Expedition Skills Seminar - Ecuador: Winds Stop Cayambe Summit Bid

I once heard the founder of RMI (Lou Whittaker) tell a group “that climbing mountains is like hitting yourself in the head with a hammer, it only feels good when you stop.” And I’m pretty sure that our team actually believes this after today.

Climbing in Ecuador is much different than back in the states. There is no weather forecast to help, no route condition updates, and no reliable rescue if you get in over your head. You pretty much stick your head out the door and decide whether or not you’ll make an attempt or not.

As you have most likely read in the last few dispatches its been pretty windy all week. Today was no different except that it was our summit day. It howled all night and even seemed to shake the 2,000 square-foot building we’ve been staying in. Some of us slept and others did not and around 10:30 pm Adam, Jamie and myself put some water on the stove and crossed our fingers that things would get better. After breakfast, hot cocoa and coffee we finished the last of our packing and headed out into the night.
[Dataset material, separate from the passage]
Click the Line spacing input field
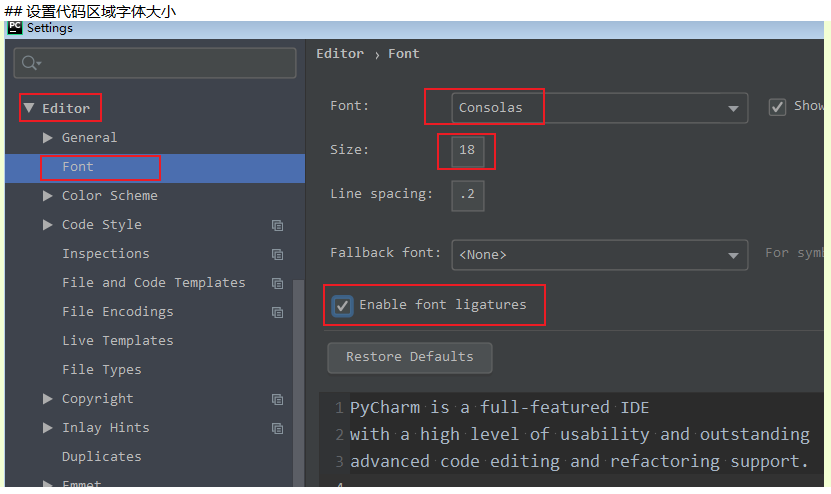Image resolution: width=831 pixels, height=494 pixels. pos(468,195)
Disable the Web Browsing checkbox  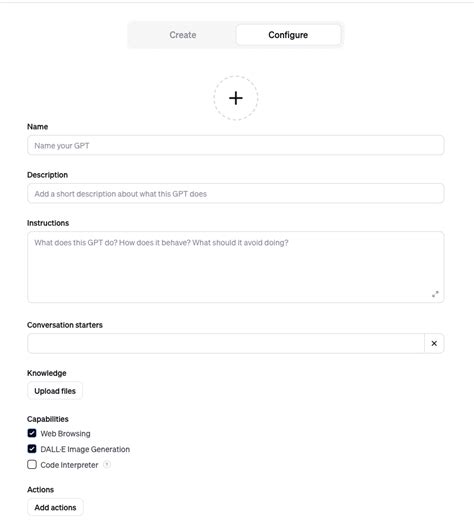(x=32, y=433)
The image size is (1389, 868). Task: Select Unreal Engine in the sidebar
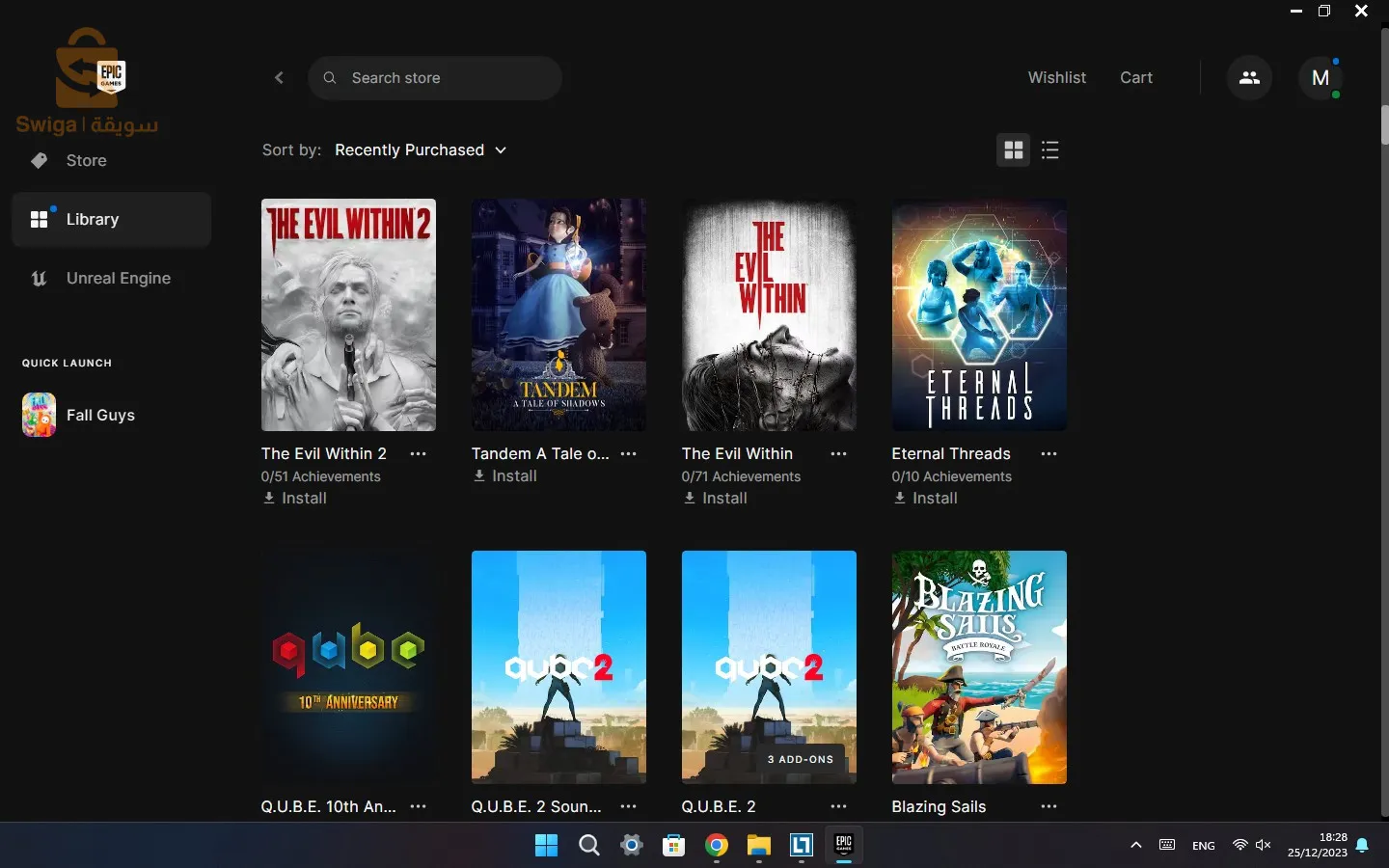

It was windy right outta the gates. The wind was blowing between 30 and 40 mph with higher gust. It was worse right next to the hut and subsided once we got a short distance away. Luckily for us the first hour and a half we were slightly protected by the rock buttress we had to climb around/over. It by no means made it any easier, but it did allow us to reach the glacier safely. We took a short break put on the majority of our gear (all those things we just had to have finally were really needed) and started up the mountain. We were able to climb for about 2.5 hours before we found shelter from the wind in a small rock outcrop. It became very clear that the wind and weather were not improving as we had hoped. Right above the outcrop the winds seemed to be getting much stronger. We decided to forge ahead and see if it was really as bad as it sounded. Sure enough a few feet above the outcrop we were in the thick of it, the wind was fierce and everyone was fight to just stay on their feet. We attempted to move forward but it was quite clear that was not a realistic option. Adam and I estimated the winds to be between 50 to 70 mph and gust were outright ridiculous.

We quickly descended to the outcrop and decided that the risk was too great and everyone was happily in agreement. The team safely descend as the weather continued to deteriorate all the way back to the hut.

We took a short nap, packed up and retreated to our comfy hacienda and hot showers.  Everyone is doing well and happy to be out of the weather.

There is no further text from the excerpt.